Lastly  reference is necessary for the Madras High Court judgment in Unnikrishnan R. v. Union of India, decided on 12.06.2024  in W.P.(MD) No.12464 of 2024 and W.M.P.(MD) Nos.11068, 11073 & 11079 of 2024 wherein the Court reiterated that notice/ proceedings against a dead person are ab initio void.

All the cases,referred to above, collectively affirm that under the CGST Act, particularly Section 93, tax authorities must direct proceedings towards legal heirs or representatives of a deceased person, rather than issuing notices in the name of the deceased. Failure to adhere to this legal requirement renders such notices and subsequent proceedings invalid. These case laws reinforce the principle that tax proceedings against a deceased person must mandatorily be directed against the legal representatives and in accordance with Section 93.

Proper Procedure for Recovery

When a taxpayer dies, the proper legal course for the tax department is:

Ascertain Death: Check whether the taxpayer has passed away before initiating any notice or proceeding.

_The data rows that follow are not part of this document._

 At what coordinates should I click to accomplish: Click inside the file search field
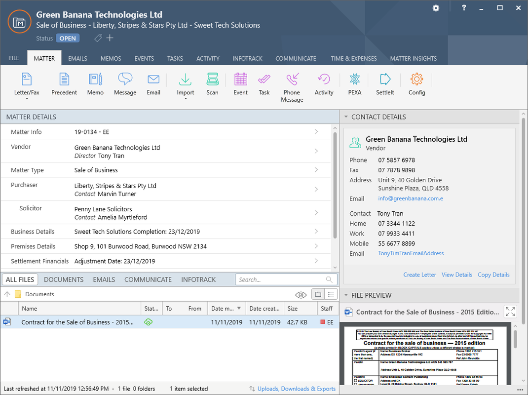tap(281, 279)
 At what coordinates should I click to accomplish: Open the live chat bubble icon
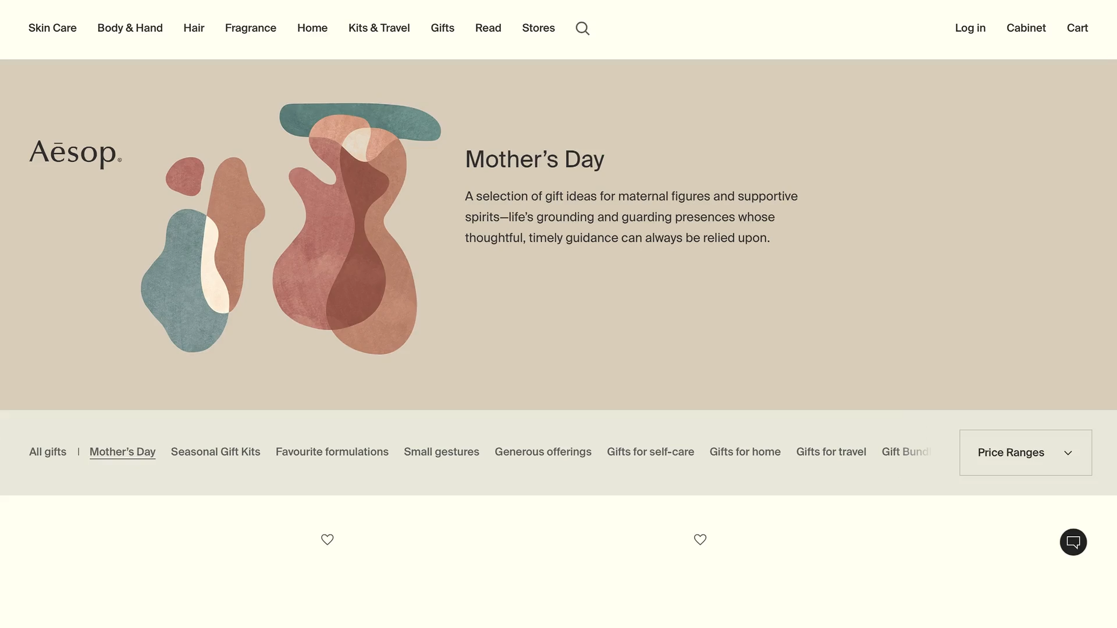coord(1073,542)
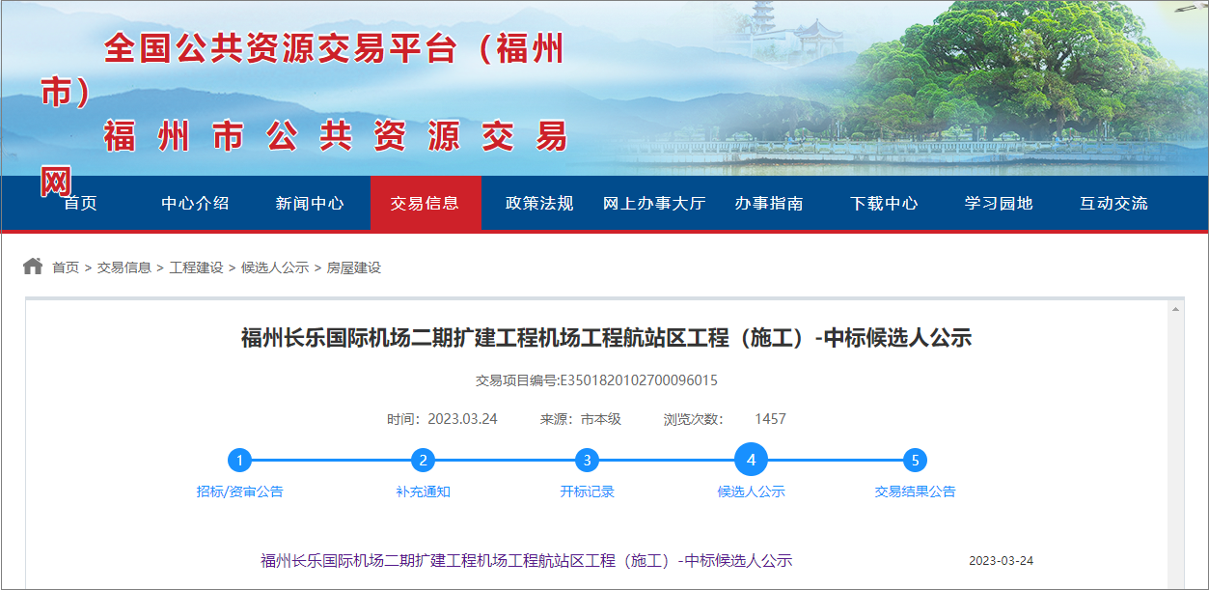Click the scrollbar up arrow in content panel
The height and width of the screenshot is (590, 1209).
pos(1175,310)
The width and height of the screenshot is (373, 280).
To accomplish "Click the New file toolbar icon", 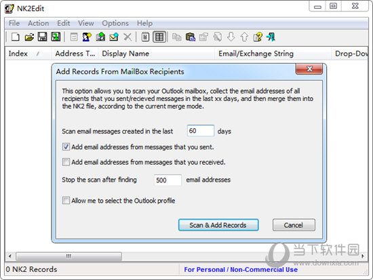I will [x=16, y=37].
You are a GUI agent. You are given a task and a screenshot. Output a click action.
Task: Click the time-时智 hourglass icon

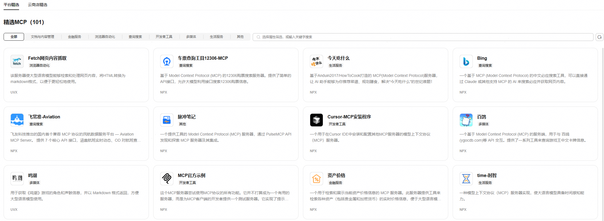[x=466, y=179]
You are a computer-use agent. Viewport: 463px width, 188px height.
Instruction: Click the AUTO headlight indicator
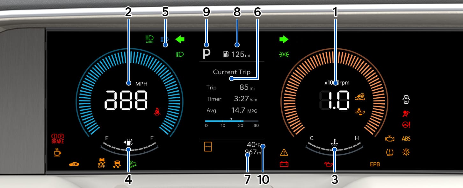(x=149, y=39)
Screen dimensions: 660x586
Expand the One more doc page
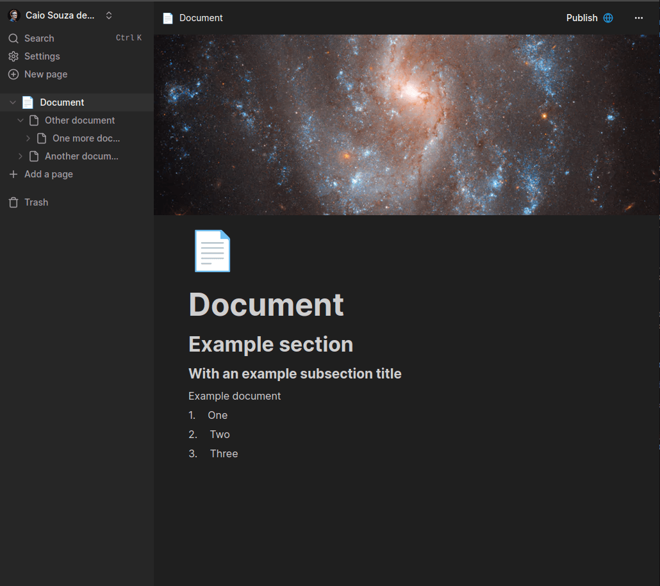point(28,138)

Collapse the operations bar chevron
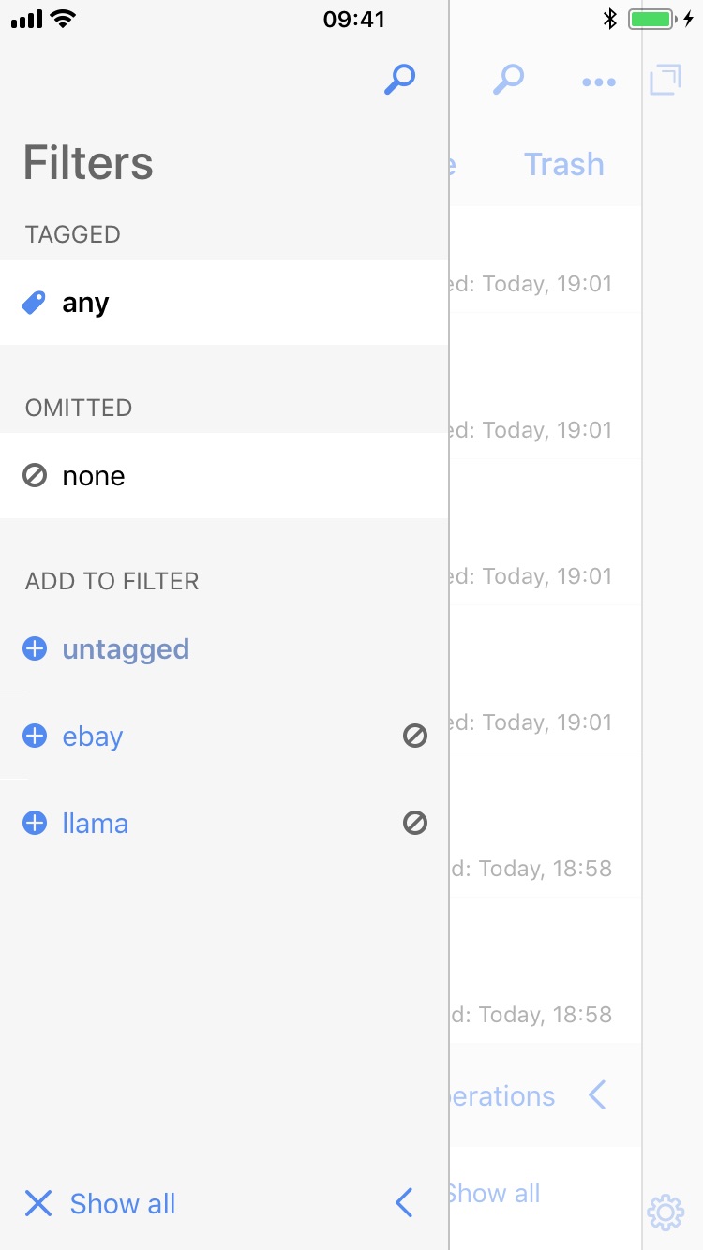click(x=597, y=1094)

Identify Legal Representatives: Determine the legal heirs or representatives who are either continuing the business or administering the estate.

Serve Notice on Legal Heirs: Issue notices under relevant GST provisions (Sections 73/74) to the legal representatives, explicitly stating their capacity and liability under Section 93.

Limit Recovery: Ensure recovery efforts are confined to the extent of the deceased’s estate in cases where the business has been discontinued.

Practical Challenges and Recommendations

Lack of Integration with Civil Death Records: GST systems are yet to be integrated with civil registration databases. As a result, tax authorities may not always be aware of a taxpayer’s death.

Need for Proactive Intimation by Legal Heirs: Legal heirs should promptly inform the jurisdictional officer and update the GST portal regarding the death of the registered person.

Guidelines from CBIC: The Central Board of Indirect Taxes and Customs (CBIC) should issue standardized guidelines to ensure that field officers comply with legal requirements when dealing with deceased taxpayers.

Conclusion

Issuing a GST notice in the name of a deceased person is procedurally invalid and legally untenable. Section 93 of the CGST Act offers a comprehensive mechanism to hold legal heirs liable, either for continuing the business or from the estate of the deceased. Tax authorities must strictly adhere to this provision, and legal representatives must remain vigilant to safeguard against unlawful recovery actions. Greater legal awareness and administrative sensitivity are essential to avoid injustice in such delicate situations.